Source text ▸
KINGSTON, R.I. – October 18, 2012 – Biomedical engineers are in hot demand. The federal government says that the country will need thousands more over the next decade to support a health care system entwined with technology. These engineers of tomorrow are expected to command high salaries, work for prestigious companies and stay employed.
However, for University of Rhode Island biomedical engineering student Brittany Alphonse, it’s all about improving people’s lives. “It’s exciting when you’re able to help someone because all the work you put in paid off,” she said. “You get to see their reaction and how you’ve affected their life.”
The Shrewsbury, Mass., native sees herself changing lives. With her biomedical engineering background in physics, math, biology, electronics and computing, she can apply theory to tangible benefits like designing a better prosthetic, finding new ways to treat cancer or improving drug delivery, among other possibilities.
Wherever Alphonse lands, she’ll bring a resume that stands out. Her grades rank her No. 2 in URI’s biomedical engineering program, and she is vice president of the engineering honors society Tau Beta Pi and co-president of the Biomedical Engineering Society, which she co-founded in her junior year. On top of that, she serves as a student admissions representative and is a member of the campus Outing Club and Newman Club.
“There are lots of people who make good grades, but with Brittany she’s very disciplined and she takes a lot of pride in what she does,” said electrical engineering Professor G. Faye Boudreaux-Bartels. “She’s willing to go beyond what normally needs be done.”

Problem ▸
According to the article, which student organization did Brittany Alphonse co-found during her junior year? The entries below have no connection to the article.

Recorded information ▸
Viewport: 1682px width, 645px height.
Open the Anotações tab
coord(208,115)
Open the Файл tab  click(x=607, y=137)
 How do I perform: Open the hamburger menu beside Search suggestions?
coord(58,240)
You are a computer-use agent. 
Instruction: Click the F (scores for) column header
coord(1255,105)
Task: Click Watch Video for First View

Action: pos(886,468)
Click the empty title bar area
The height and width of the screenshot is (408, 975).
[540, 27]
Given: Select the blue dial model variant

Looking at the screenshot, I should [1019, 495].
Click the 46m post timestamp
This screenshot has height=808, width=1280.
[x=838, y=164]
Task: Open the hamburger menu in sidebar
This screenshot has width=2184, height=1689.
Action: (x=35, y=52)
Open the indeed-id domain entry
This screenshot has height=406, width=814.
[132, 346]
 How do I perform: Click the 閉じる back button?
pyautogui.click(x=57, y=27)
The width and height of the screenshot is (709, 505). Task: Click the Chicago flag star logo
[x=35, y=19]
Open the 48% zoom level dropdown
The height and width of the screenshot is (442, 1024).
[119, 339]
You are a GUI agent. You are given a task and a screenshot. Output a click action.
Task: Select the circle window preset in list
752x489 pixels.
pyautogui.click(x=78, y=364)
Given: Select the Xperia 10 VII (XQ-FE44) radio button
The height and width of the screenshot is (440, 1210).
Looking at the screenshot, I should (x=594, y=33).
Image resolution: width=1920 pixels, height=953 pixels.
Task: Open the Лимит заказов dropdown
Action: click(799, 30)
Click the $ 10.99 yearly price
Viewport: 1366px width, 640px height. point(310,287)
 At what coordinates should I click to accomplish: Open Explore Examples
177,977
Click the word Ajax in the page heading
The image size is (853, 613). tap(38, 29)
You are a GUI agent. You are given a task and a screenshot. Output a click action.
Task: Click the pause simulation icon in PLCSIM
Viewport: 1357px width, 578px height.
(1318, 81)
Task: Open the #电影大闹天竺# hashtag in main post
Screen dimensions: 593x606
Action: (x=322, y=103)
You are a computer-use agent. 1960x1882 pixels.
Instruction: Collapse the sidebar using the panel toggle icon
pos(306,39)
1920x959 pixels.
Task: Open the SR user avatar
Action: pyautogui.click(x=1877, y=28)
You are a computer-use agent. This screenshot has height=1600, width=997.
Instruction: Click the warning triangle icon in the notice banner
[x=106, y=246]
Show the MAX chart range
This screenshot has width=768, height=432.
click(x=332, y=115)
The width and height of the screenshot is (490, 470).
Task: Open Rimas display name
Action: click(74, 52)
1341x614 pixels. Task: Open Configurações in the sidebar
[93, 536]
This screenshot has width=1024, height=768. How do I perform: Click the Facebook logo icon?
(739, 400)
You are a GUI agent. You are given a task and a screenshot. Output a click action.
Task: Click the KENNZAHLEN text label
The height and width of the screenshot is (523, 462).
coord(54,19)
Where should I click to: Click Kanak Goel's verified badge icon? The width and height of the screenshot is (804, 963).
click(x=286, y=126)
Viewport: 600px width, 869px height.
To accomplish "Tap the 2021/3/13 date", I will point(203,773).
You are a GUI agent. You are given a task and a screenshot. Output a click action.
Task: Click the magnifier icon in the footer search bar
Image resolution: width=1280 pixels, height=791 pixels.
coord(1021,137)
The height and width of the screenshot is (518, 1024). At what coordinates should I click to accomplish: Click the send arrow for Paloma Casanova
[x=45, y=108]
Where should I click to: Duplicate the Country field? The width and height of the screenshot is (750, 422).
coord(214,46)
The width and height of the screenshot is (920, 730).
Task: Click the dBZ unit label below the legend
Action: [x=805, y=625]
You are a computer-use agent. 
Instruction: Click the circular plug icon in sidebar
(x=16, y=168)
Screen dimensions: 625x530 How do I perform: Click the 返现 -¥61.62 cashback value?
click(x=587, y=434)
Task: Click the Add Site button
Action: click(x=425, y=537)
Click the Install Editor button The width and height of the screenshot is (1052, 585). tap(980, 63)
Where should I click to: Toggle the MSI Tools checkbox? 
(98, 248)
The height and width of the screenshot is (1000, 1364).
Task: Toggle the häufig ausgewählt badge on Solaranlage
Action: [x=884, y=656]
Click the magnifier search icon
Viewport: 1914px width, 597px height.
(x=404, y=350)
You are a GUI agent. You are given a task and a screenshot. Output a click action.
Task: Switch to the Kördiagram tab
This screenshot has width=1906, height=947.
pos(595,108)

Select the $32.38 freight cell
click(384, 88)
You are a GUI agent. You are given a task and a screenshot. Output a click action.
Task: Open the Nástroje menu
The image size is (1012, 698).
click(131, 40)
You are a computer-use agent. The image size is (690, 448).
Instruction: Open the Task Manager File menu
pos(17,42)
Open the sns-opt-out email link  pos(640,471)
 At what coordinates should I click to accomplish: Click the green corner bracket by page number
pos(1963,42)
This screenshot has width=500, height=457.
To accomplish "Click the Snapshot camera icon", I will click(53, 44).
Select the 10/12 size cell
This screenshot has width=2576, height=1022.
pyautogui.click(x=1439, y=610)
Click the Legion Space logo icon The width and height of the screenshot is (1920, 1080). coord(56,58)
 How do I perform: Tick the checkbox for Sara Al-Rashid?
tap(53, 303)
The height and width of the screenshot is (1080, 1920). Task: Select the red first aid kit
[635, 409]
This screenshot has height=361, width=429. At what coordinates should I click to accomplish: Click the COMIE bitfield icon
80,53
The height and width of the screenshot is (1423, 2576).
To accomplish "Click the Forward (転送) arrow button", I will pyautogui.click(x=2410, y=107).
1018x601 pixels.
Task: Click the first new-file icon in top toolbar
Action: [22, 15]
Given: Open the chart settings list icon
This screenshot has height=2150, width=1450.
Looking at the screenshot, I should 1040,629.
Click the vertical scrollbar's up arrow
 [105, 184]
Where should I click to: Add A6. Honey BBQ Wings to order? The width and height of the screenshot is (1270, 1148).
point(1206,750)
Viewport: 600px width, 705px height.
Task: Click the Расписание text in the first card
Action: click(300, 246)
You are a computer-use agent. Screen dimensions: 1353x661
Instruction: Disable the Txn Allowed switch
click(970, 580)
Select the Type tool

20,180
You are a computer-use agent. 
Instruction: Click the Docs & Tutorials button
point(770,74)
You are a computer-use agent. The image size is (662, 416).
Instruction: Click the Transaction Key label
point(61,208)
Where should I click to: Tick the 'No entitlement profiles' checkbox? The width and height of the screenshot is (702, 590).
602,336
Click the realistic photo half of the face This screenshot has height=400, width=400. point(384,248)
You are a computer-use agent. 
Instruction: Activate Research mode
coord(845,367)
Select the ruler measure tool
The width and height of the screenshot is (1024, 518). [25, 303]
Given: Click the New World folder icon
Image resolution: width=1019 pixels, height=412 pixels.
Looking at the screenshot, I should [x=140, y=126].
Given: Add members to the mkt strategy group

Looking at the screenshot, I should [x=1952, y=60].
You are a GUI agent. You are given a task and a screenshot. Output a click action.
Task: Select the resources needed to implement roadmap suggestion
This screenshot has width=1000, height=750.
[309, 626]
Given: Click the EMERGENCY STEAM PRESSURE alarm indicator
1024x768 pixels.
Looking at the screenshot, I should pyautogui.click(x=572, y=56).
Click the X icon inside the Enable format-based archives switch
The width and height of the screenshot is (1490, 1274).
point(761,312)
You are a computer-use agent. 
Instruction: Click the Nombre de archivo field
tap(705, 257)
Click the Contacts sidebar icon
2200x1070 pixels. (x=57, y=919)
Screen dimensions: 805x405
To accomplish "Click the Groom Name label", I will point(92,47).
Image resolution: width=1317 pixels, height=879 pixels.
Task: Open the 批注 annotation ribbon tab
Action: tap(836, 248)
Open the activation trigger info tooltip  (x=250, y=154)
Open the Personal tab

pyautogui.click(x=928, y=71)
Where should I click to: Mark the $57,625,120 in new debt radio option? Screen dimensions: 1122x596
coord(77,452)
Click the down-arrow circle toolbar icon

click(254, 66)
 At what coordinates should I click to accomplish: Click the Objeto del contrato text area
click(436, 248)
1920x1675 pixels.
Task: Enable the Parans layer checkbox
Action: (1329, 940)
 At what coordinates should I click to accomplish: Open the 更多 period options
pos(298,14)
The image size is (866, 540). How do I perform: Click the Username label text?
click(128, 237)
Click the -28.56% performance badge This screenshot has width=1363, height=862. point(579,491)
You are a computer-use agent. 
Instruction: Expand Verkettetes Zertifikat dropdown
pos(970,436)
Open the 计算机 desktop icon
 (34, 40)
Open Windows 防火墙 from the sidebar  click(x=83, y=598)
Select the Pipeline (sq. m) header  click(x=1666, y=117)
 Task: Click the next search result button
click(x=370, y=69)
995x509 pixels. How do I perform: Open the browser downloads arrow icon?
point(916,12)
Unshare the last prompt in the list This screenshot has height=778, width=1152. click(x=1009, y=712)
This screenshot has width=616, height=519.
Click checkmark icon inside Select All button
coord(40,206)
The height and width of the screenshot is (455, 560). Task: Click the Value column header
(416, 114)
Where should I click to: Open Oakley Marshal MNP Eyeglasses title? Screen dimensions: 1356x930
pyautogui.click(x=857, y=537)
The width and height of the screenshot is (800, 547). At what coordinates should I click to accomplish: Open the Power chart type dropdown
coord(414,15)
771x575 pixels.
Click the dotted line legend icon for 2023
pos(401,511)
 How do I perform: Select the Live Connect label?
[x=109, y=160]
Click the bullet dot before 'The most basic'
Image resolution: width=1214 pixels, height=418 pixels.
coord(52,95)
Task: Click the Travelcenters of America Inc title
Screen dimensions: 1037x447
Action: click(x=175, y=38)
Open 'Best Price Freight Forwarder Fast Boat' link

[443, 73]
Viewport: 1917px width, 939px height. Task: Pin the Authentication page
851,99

Solved problem ▸
The Biomedical Engineering Society.